SHREVEPORT, La.—The Haynesville Shale basin has re-emerged as one of the premier gas plays in North America. Although not on par with the Marcellus/Utica, the Haynesville is slowly building back up to the days when it produced more than 10 Bcf/d, reaching 8.3 Bcf/d in March, according to the U.S. Energy Information Administration.

Like its shale brethren throughout North America, production gains in the Haynesville can be attributed to enhanced completion designs and smarter production management strategies. Discussing these trends at Hart Energy’s recent DUG Haynesville conference were Dick Stoneburner, managing director and retired president, North America Shale Production Division, BHP Billiton Petroleum Ltd., Pine Brook Partners LP, Charles Goodson, president and CEO, PetroQuest Energy Inc., Jason Simmons, advanced technologies lead, Baker Hughes, a GE company, and Neil Modeland, business technology manger, Halliburton.

Among a range of topics, the four addressed choke management strategies, the popularity of slickwater fractures and which metrics offer the best indicators for a well’s performance.

Choke management strategies give companies flexibility in their production operations, from drawing down a reservoir quickly at the onset of production, or tapering off flow to extend the life of the well. Simmons said choke management strategies are dependent upon investor expectations and the goals of the individual operators.

“Choke management really comes down to company strategy,” he said. “That IRR [internal rate of return] is really the most important number, and it goes back to what the company strategy is.

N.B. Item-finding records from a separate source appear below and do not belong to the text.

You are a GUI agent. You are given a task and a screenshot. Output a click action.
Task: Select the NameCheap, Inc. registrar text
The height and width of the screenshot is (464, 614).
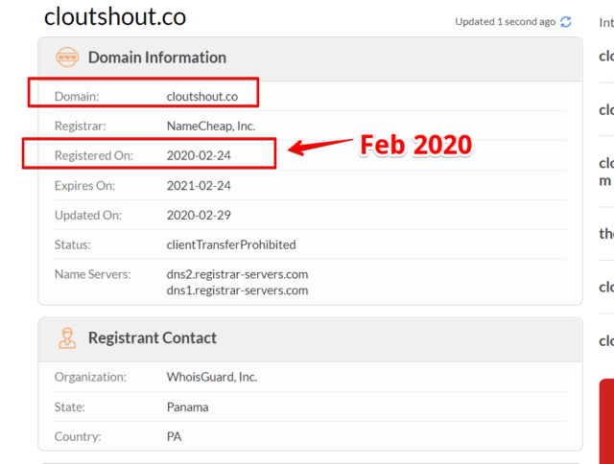pyautogui.click(x=211, y=126)
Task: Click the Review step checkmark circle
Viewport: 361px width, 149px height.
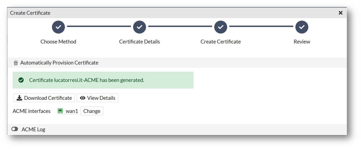Action: [x=302, y=27]
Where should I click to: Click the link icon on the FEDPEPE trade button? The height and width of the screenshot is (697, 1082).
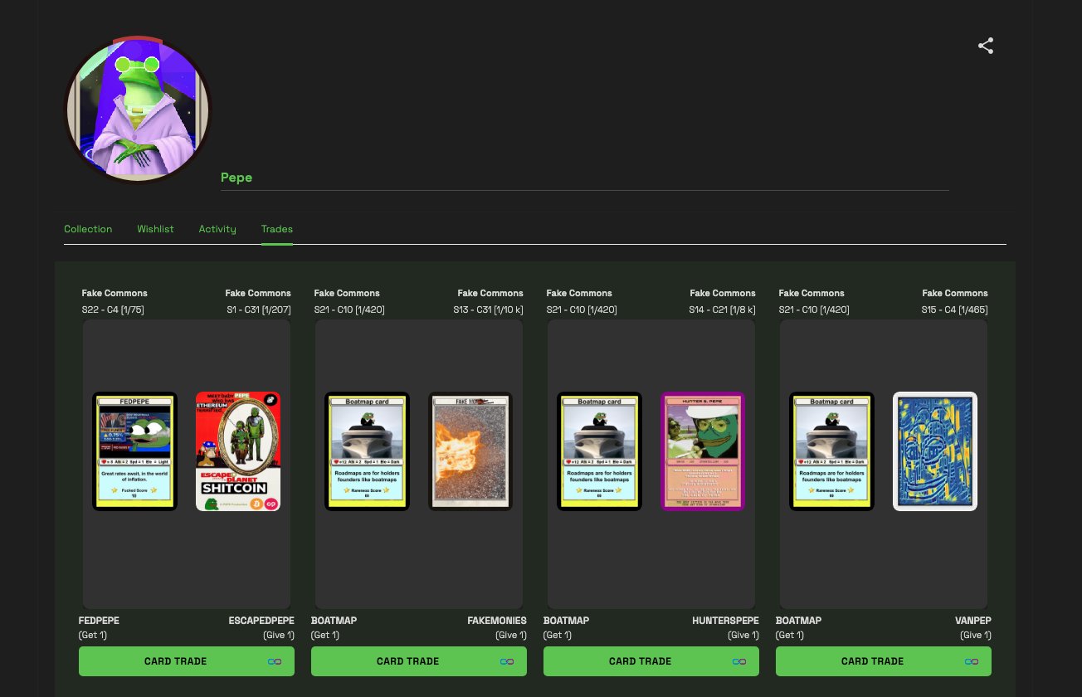[275, 661]
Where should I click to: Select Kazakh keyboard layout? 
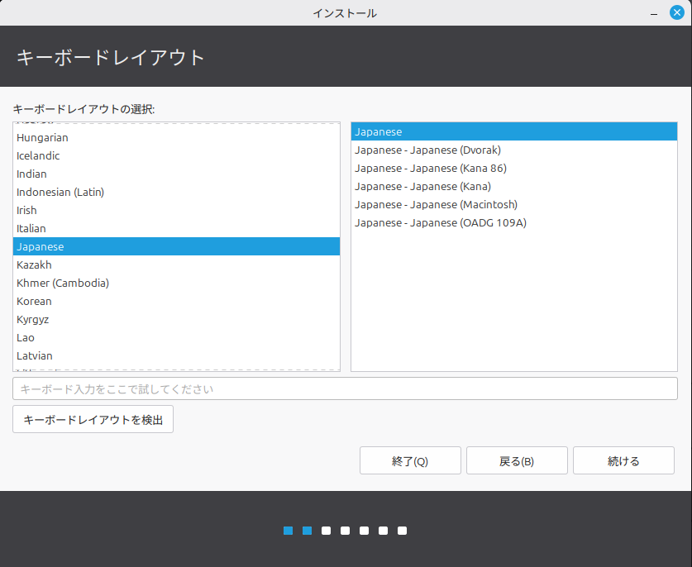pyautogui.click(x=34, y=265)
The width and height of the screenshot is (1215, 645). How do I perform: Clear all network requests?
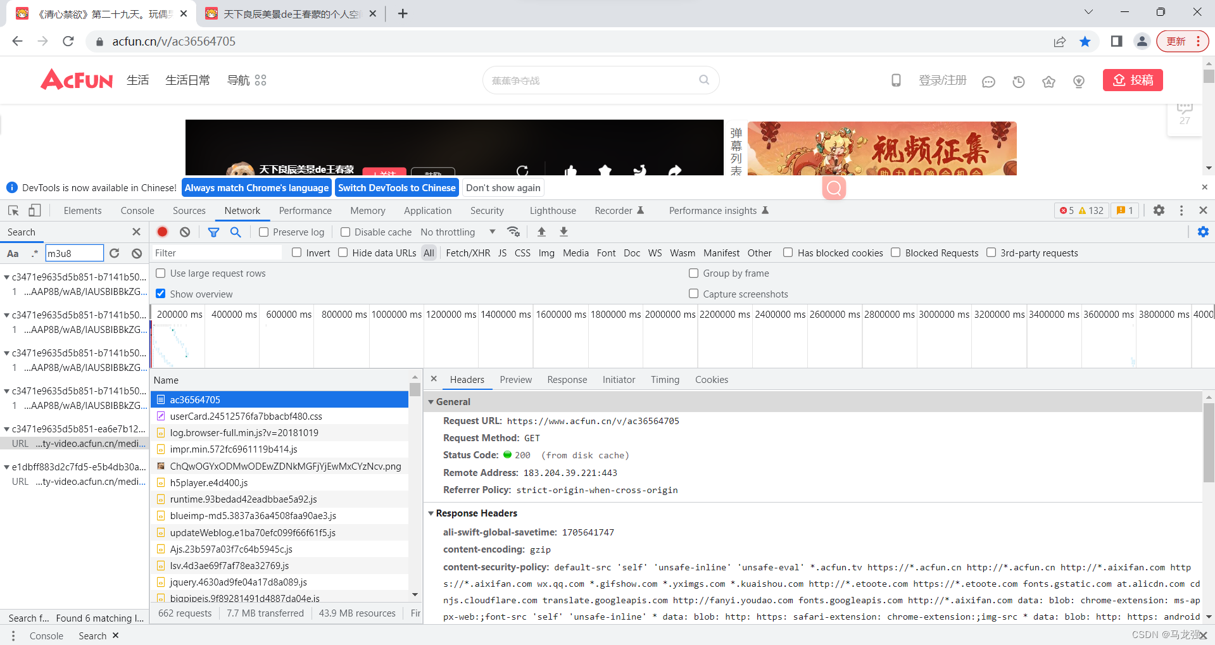click(x=184, y=232)
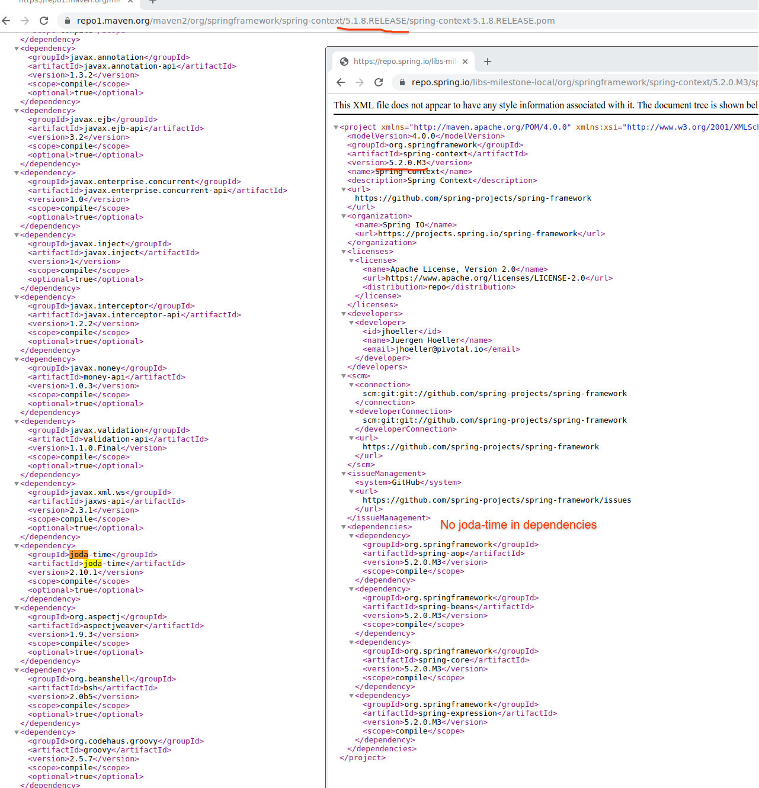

Are you going to get your best IRR by unleashing the well and just trying to take it down as quickly as possible, or is it better to wait and slowly bring it on?”

Addressing which metrics are best used to gauge a well’s success, such as EUR, or short-term initial production (IP) rates, Stoneburner said he prefers measures that indicate actual production.

“An EUR is a really subjective commentary,” he said. “I want to see 30-, 60-, 90-, 120-day [IPs]. I want to see real production, and really not what the EUR is, but a relative timeframe that says ‘Okay, this well will actually produce this much over this period of time,’ and then I can make a relative judgment as to what is the relative productivity.”

Goodson said PetroQuest, which operates in the Cotton Valley, typically gets a sense of its EUR after three months of production.

“With the Cotton Valley, which is a different animal than the Haynesville, we’ll see our peak rate probably after 10 to 30 days, maybe 40 days because of the water,” he said. “Then we’ll look after 90 days and we’ll start seeing that [decline], and that will give you an early indication of what your EUR is going to be in one of these wells, whether it’s 6 bcf or 12 bcf.”

Simmons said 24-hour IP rates might not correlate well to EURs, but in the Haynesville, production figures after six months or even one year after a well comes online are often the best indicators of a well’s expected production.

“That 24-hour IP is really great for press releases, but to really get a good data point to correlate back to either IRR or EUR, you’re looking at three months or six months or even 12 months depending on what area you’re in,” he said.

Modeland said operators making the decision to cut back on costs during the downturn was a key factor in the re-emergence of the Haynesville as an attractive economic opportunity.

“We wouldn’t be here talking about the Haynesville if two years ago during the downturn we decided to strip costs out of our completions,” he said. “We had to say ‘The only way I’m going to get this economical in this environment is to actually push costs. I’m going to tighten my stages, I’m going to put more stages, more cluster and more sand in [the well] and then I’m going to drill longer laterals.’ So, [operators] are putting that investment higher on the wells and getting an EUR that’s an acceptable rate of return.”

Like most other North American shale plays, operators, the panel members said, are primarily relying on slickwater fractures while occasionally using alternatives like gels or ceramics in special cases. Goodson said PetroQuest completes its wells with “strictly slickwater” with 100-mesh sand, which have resulted in improved fractures.

“Even before the industry downturn, a lot of clients were already moving to slickwater and they were already experimenting with very high proppant loading designs,” Simmons said. “What we’ve seen recently is anybody moving away from that design, there’s probably some well issues, some geology issues, and they need to control their facks a little better.”

In cases where slickwater is more difficult to place or in HP/HT wells, operators in the Haynesville have occasionally turned to gels or ceramics.

Stoneburner said among the early Haynesville wells his company fracked ran gel fracks, which resulted in poor production.

“The reservoir didn’t like it,” he said. “So, you can pump all the sand in the world [along with] a cross-linked gel in the Haynesville, you’re going to make a crappy well. When you really need to place that last component of sand, using some gel is a good idea, just not to be there for four weeks pumping a job.”